#### [Supplied data]
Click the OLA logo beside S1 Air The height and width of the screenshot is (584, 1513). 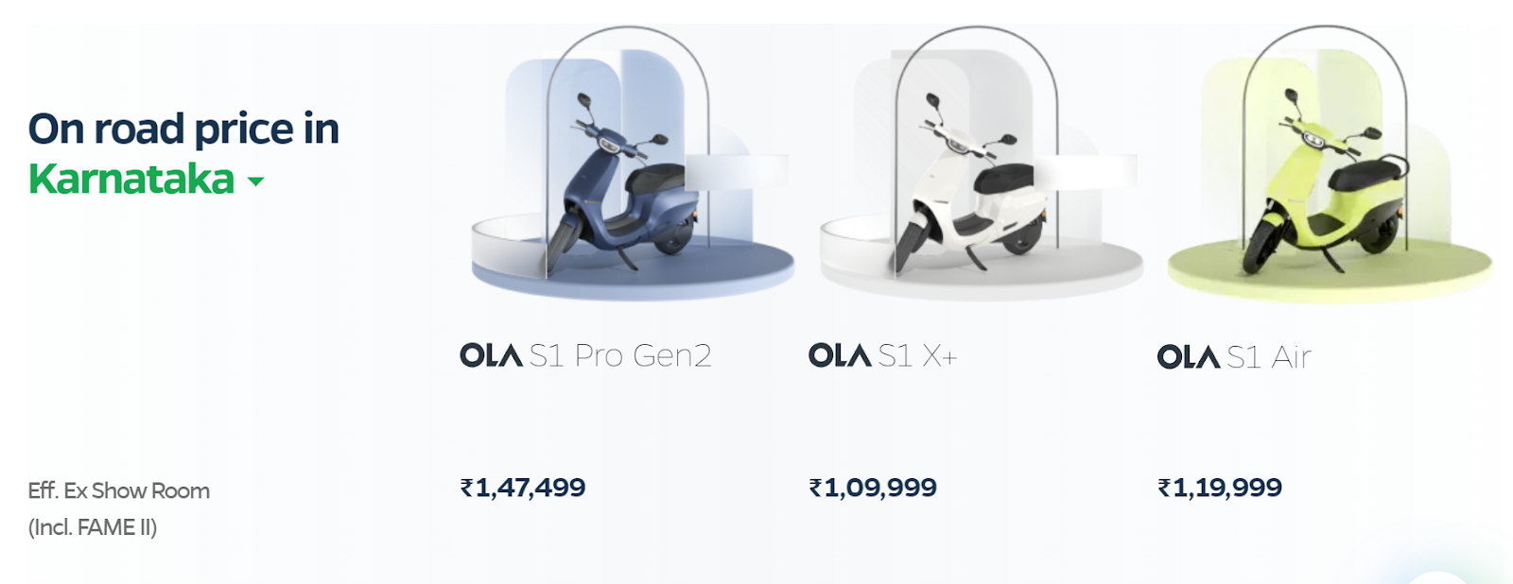[1188, 357]
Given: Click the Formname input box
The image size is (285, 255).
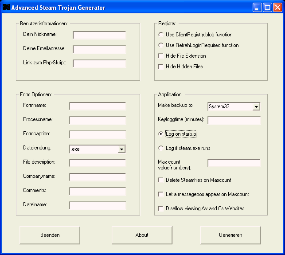Looking at the screenshot, I should (98, 106).
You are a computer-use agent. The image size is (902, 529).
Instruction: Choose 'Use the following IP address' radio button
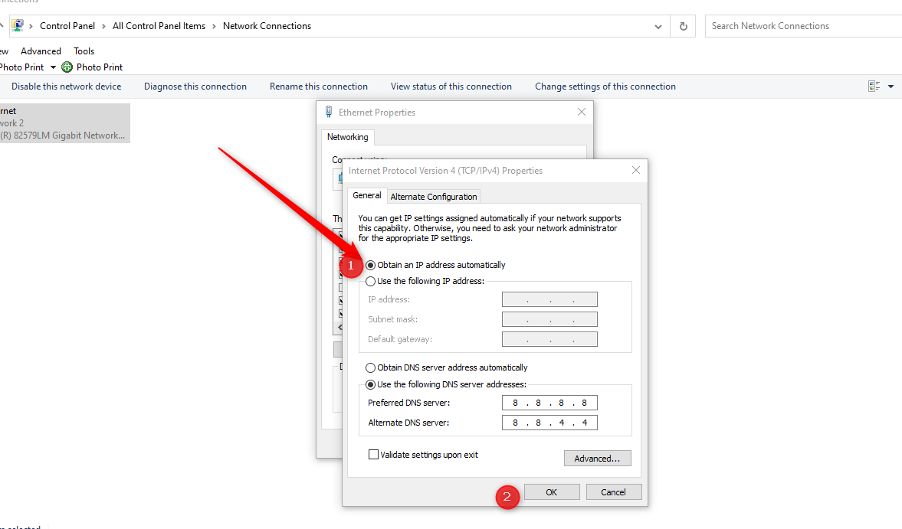click(x=371, y=282)
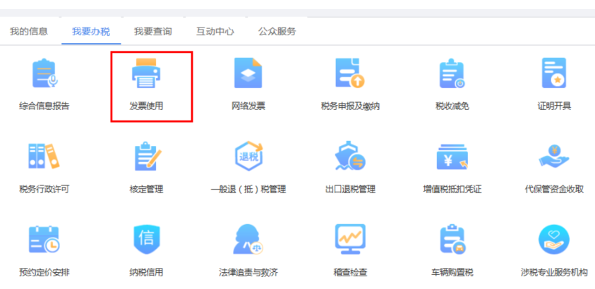The image size is (595, 289).
Task: Open the 法律追责与救济 icon
Action: pos(248,240)
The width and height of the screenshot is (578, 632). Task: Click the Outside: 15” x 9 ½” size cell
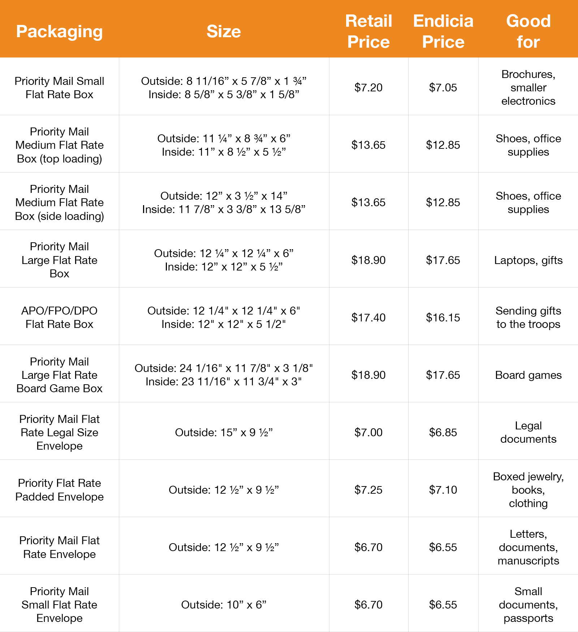click(224, 432)
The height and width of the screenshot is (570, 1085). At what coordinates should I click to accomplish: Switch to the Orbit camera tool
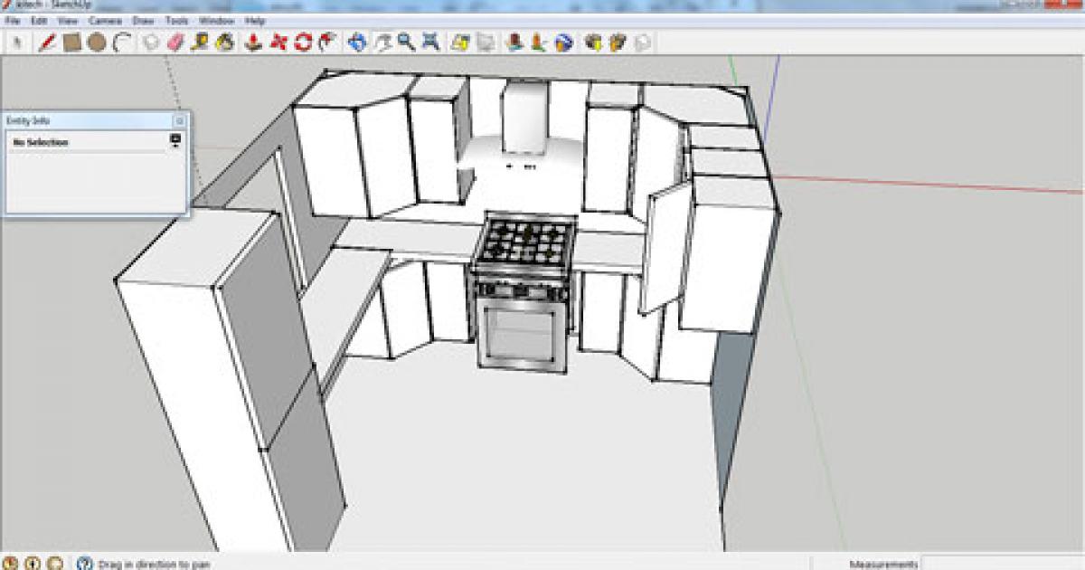(357, 42)
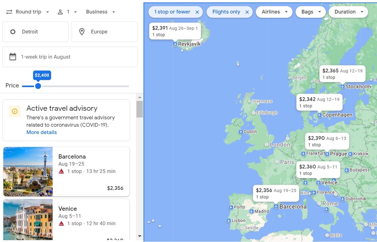This screenshot has height=242, width=377.
Task: Remove the 'Flights only' filter
Action: click(247, 12)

#### [Exercise objective]
Do not include pictures. Copy only the lines running from the line with "Instruction: Choose 'Use" through the last line of the records, exactly as they appear.

#### [Task response]
Instruction: Choose 'Use the following IP address' radio button
click(x=371, y=282)
The image size is (595, 289).
Task: Open the 法律追责与救济 icon
Action: pos(248,240)
The width and height of the screenshot is (578, 632). Task: Click the Outside: 15” x 9 ½” size cell
click(224, 432)
The height and width of the screenshot is (570, 1085). At what coordinates should I click to accomplish: Switch to the Orbit camera tool
(357, 42)
This screenshot has height=242, width=377.
Task: Remove the 'Flights only' filter
Action: click(247, 12)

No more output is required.